(Your goal): Please write out exactly the lines that begin at the line containing "For every named" and run to the end of the records.

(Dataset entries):
■ ■ ■ ■ ■
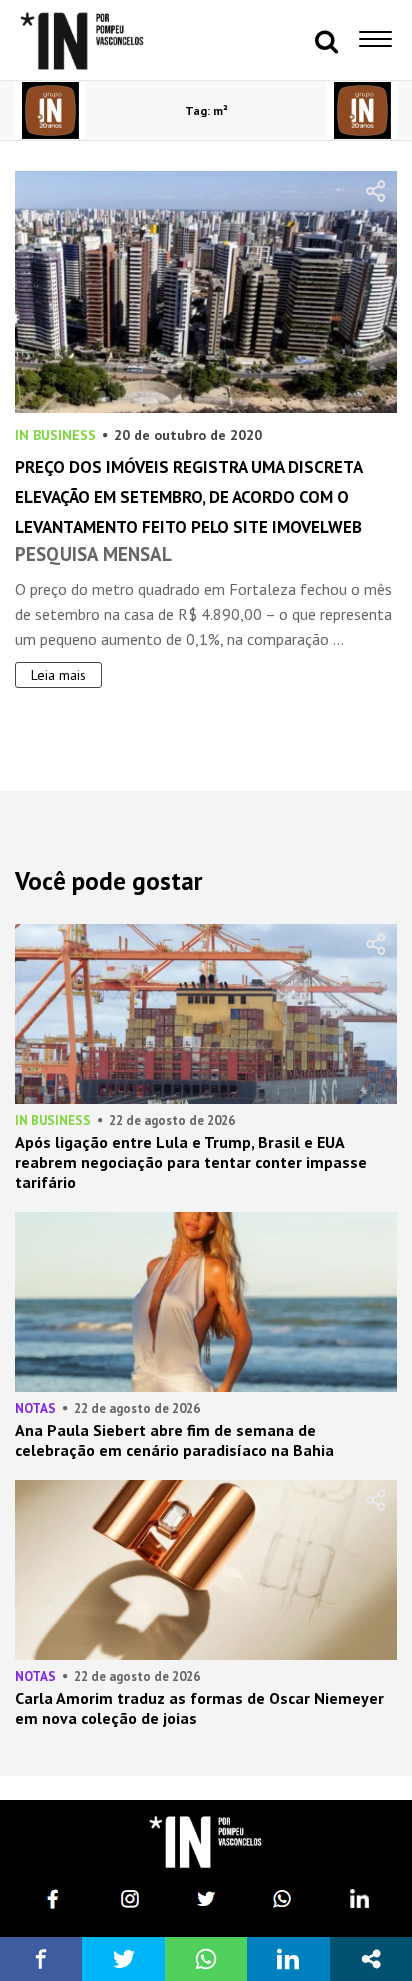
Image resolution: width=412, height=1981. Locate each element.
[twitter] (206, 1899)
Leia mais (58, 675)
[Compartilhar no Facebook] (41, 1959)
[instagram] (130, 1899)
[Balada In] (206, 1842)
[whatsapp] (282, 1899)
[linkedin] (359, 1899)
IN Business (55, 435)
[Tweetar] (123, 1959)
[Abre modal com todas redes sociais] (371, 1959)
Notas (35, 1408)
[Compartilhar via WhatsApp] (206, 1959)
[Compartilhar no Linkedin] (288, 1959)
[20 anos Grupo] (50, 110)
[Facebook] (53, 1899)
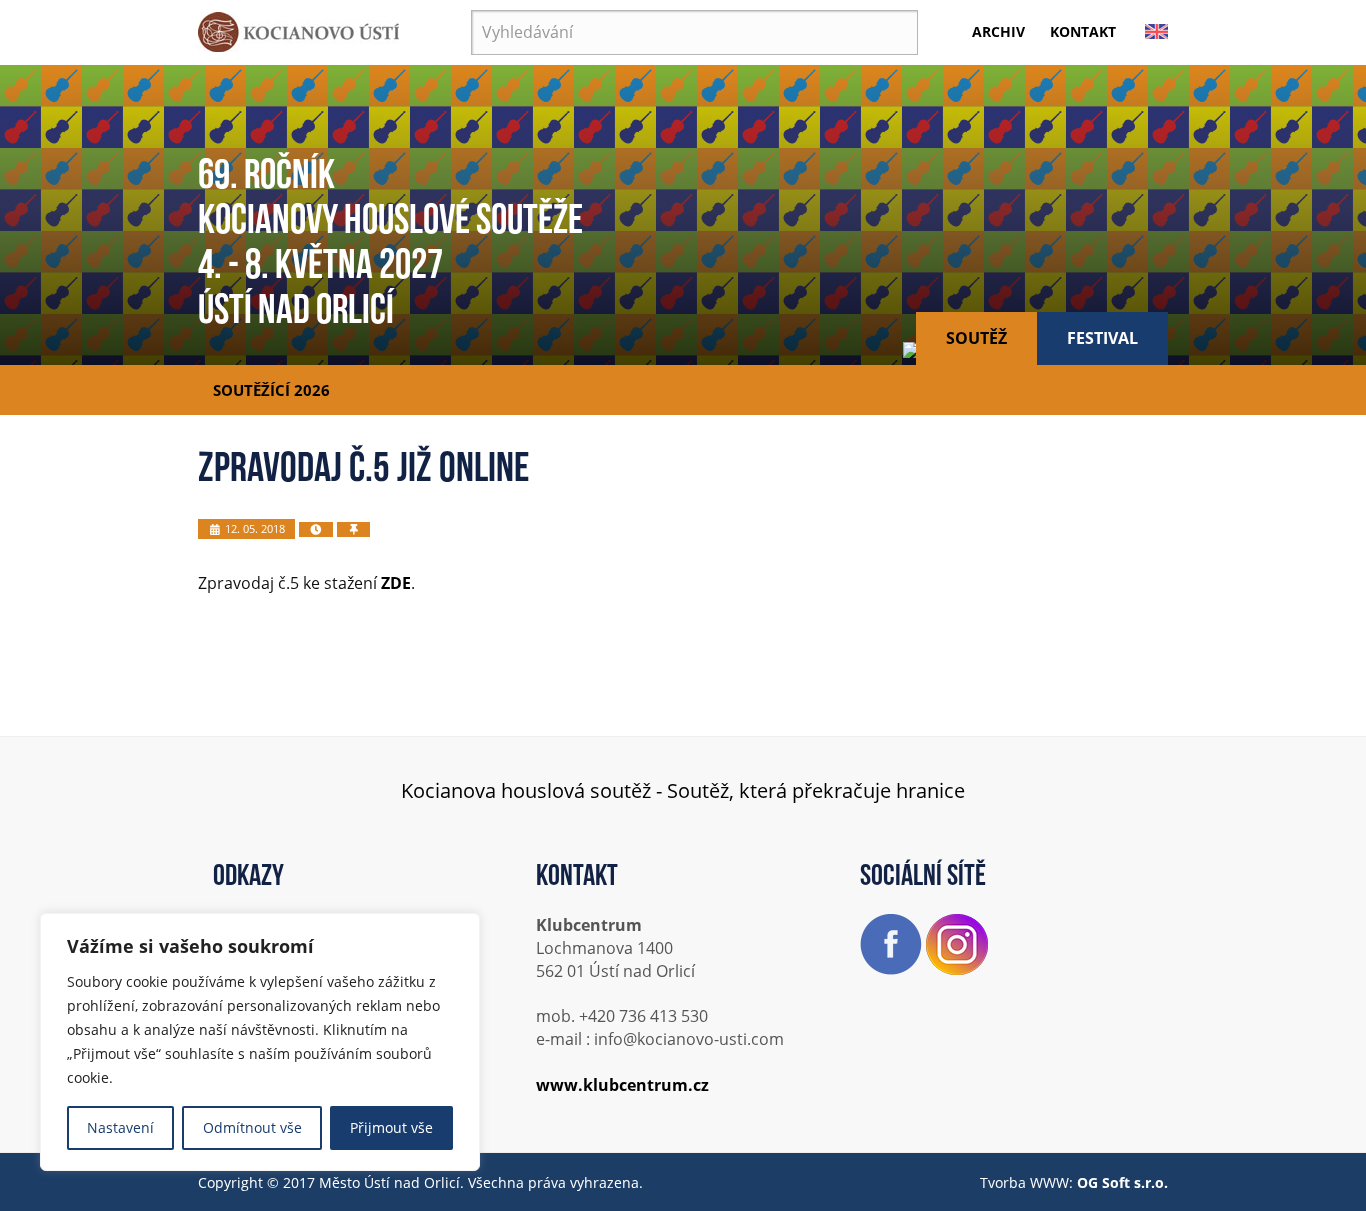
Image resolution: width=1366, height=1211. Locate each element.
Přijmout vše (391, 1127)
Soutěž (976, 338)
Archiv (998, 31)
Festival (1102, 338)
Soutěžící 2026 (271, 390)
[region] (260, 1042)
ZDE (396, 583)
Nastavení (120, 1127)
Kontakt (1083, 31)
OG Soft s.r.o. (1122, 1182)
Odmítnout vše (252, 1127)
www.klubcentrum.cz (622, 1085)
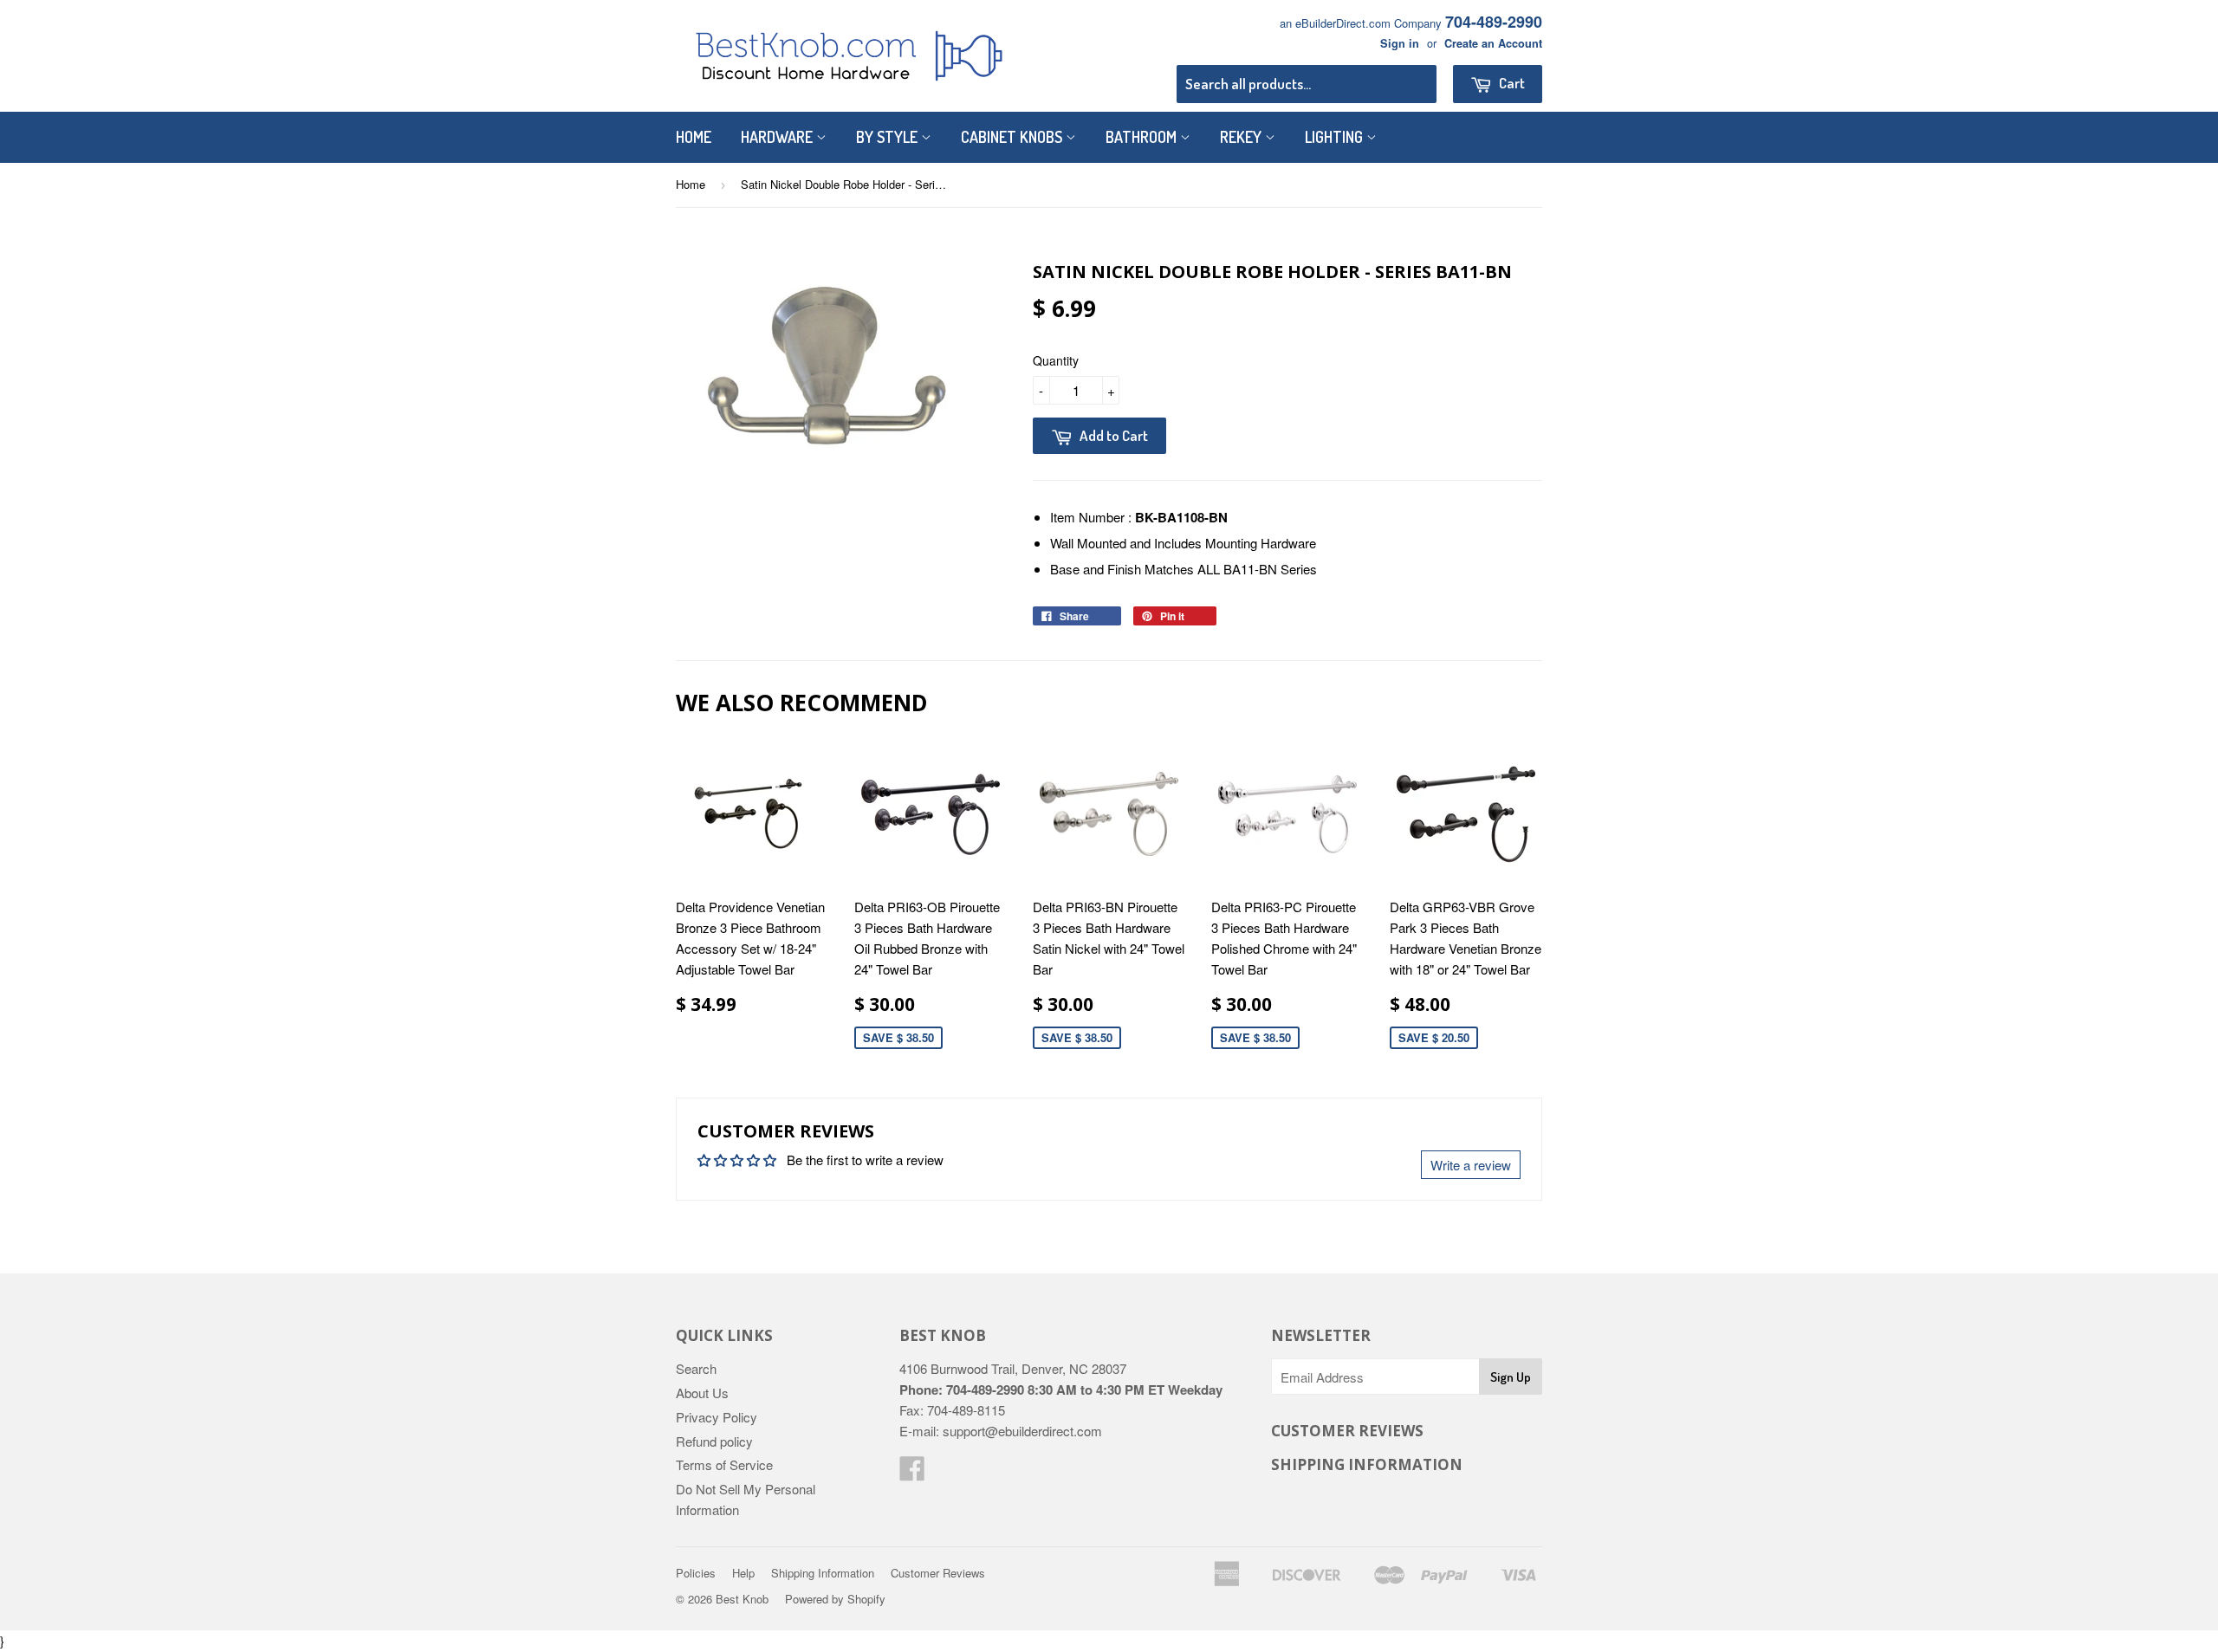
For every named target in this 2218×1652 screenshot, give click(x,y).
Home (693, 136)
■ ■ ■ ■ ■
(Response below):
For every named target in this 2218×1652 screenshot, give click(x,y).
Home (693, 136)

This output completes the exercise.